Sum and Substance: According to The Wall Street Journal, both Uber and Lyft are looking to go public in the first half of 2019. According to the Journal, Uber’s valuation could come in at $120 billion, making the company one of the most valuable transportation companies on U.S. markets.  At a valuation of $120 billion, Uber would be worth more than Honda ($49.31 billion), Tesla ($46.69 billion), General Motors ($45.34 billion), Ford ($34.42 billion) and Fiat Chrysler ($25.15 billion).

One of the few auto companies larger: Toyota ($170.97 billion), though the Japanese auto giant has a stake in the ride-sharing app. The auto giant recently invested $500 million in Uber to give the popular ride-sharing app a valuation of $72 billion in August.

The lofty valuation would also make Uber worth more than the largest IPOs from U.S. companies in the last five years, combined…

My Take:  I’m sorry, I just don’t get this. How can Uber be worth $120 when the company continues to lose millions every quarter? I get the growth thing. I get they’re a household name.  I get that driverless cars are hot these days.

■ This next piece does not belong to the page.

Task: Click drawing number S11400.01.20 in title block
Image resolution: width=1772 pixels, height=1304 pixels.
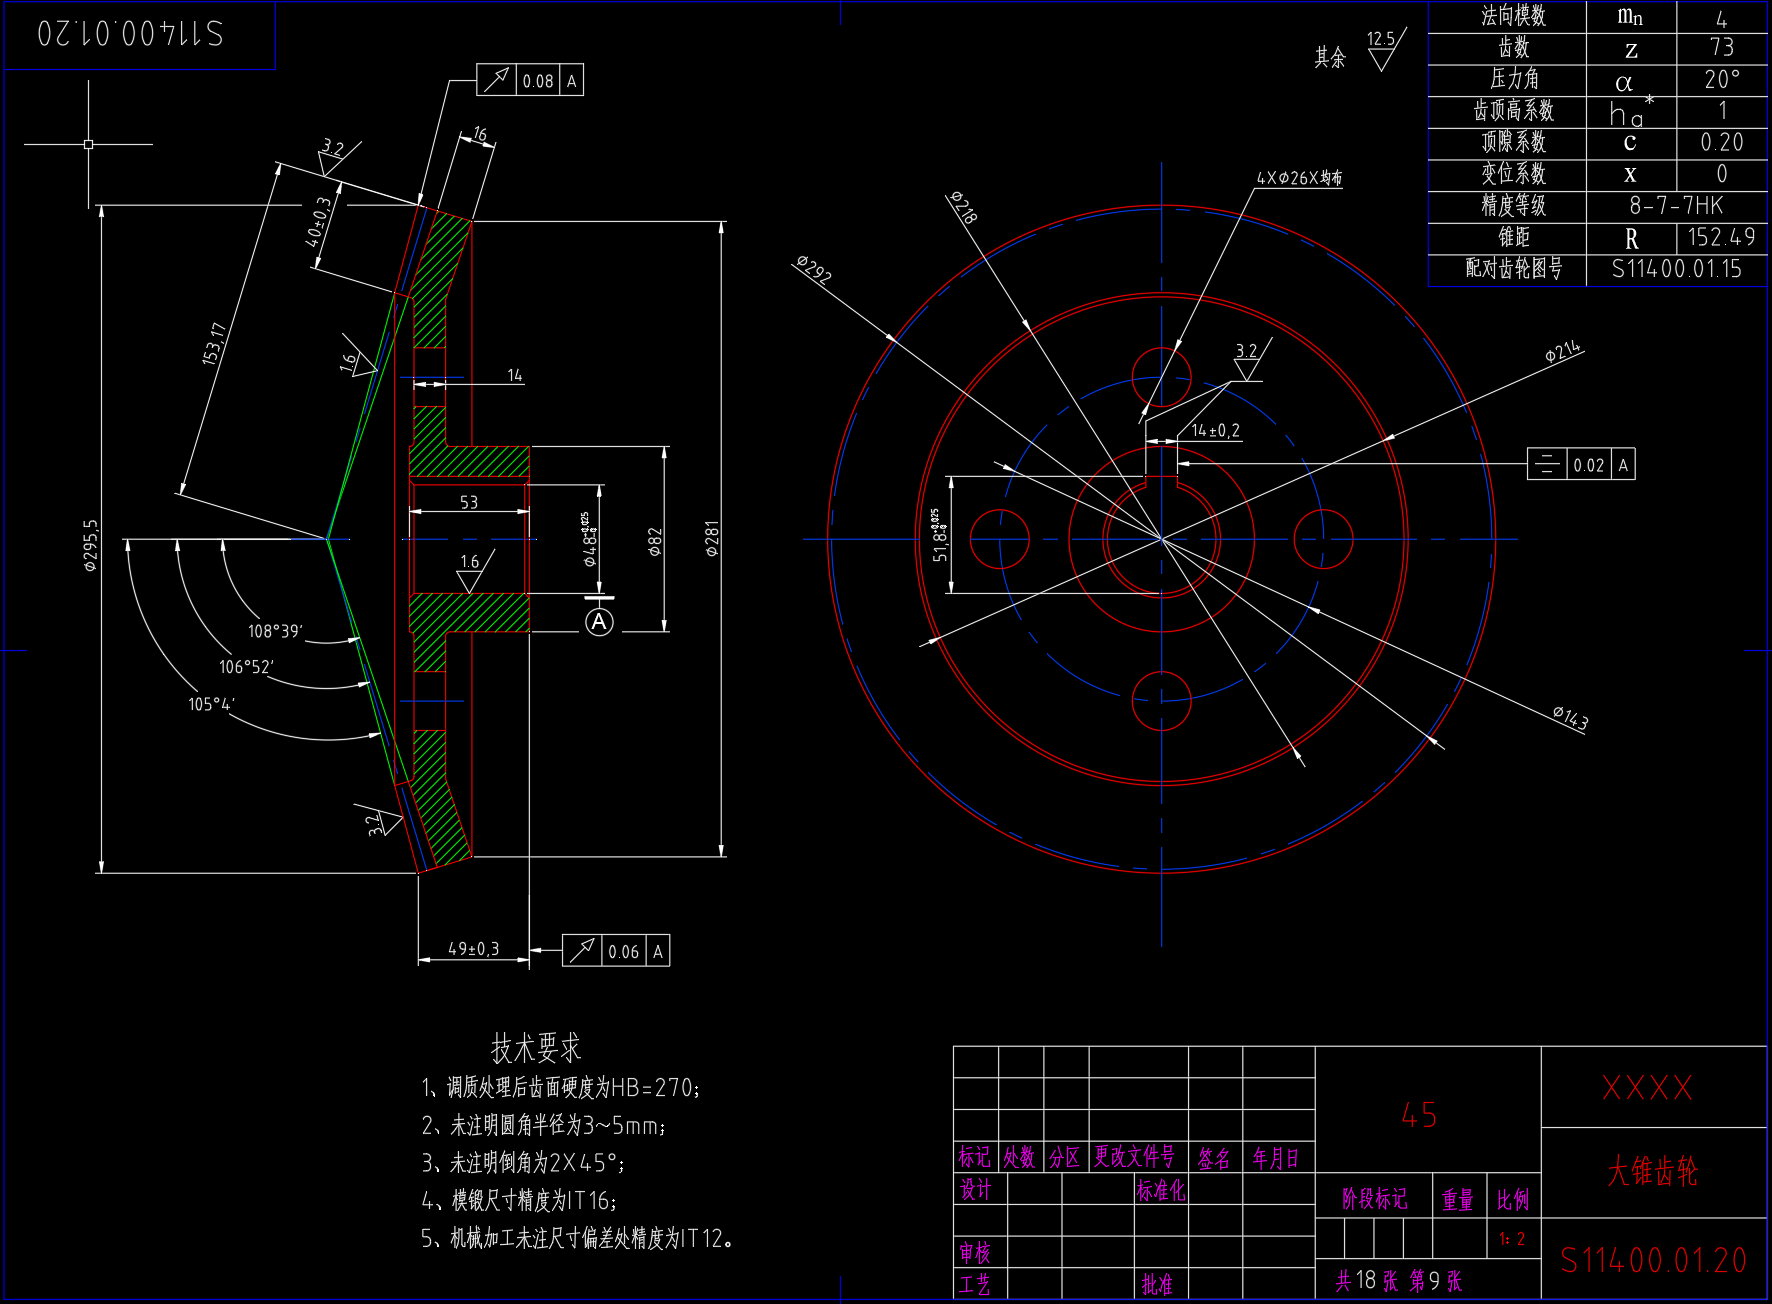Action: [x=1653, y=1261]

What I don’t get is how investors expect Uber to start making a significant enough profit to justify this valuation. Then again, investors don’t really care about profit and loss, as long as they can sell their stock for more than they paid for it. Investing is a game, and as long as some key investors don’t want to get left out of the game, the valuations will keep rising.

The meteoric rise of Uber and Lyft may have spurred a deadly outcome, according to new research [LMTonline]

Sum and Substance: A new study from University of Chicago and Rice University researchers shows an uptick in fatal car crashes after Uber and Lyft launched in a city. Prior to the launch of ride-hailing services, fatal traffic deaths hit their lowest number in half a century in 2010, when Uber first began offering rides in San Francisco.  

…In the years before Uber and Lyft started popping up in cities across the United States, deadly car accidents were at record lows.

By 2010, just before the ride-hailing services began to expand en masse, the total number of traffic fatalities sank to 32,885 nationwide, the lowest number since 1949, according to government data. But once Uber and Lyft began aggressively expanding, the authors of a yet-to-be-published study have found, those fatal accidents began to slowly rise once again.

My Take:  I find it telling that both Uber and Lyft have refused to release data about how many of their drivers have been involved in accidents, or how many have been at fault in accidents, or how many fatalities their drivers or passengers have been involved in. I can certainly understand why these companies might want to keep this issue out of the news.  But as new research like this surfaces, it’s going to be very difficult for Uber and Lyft to keep this issue under wraps.

Readers, what did you think of this week’s round up?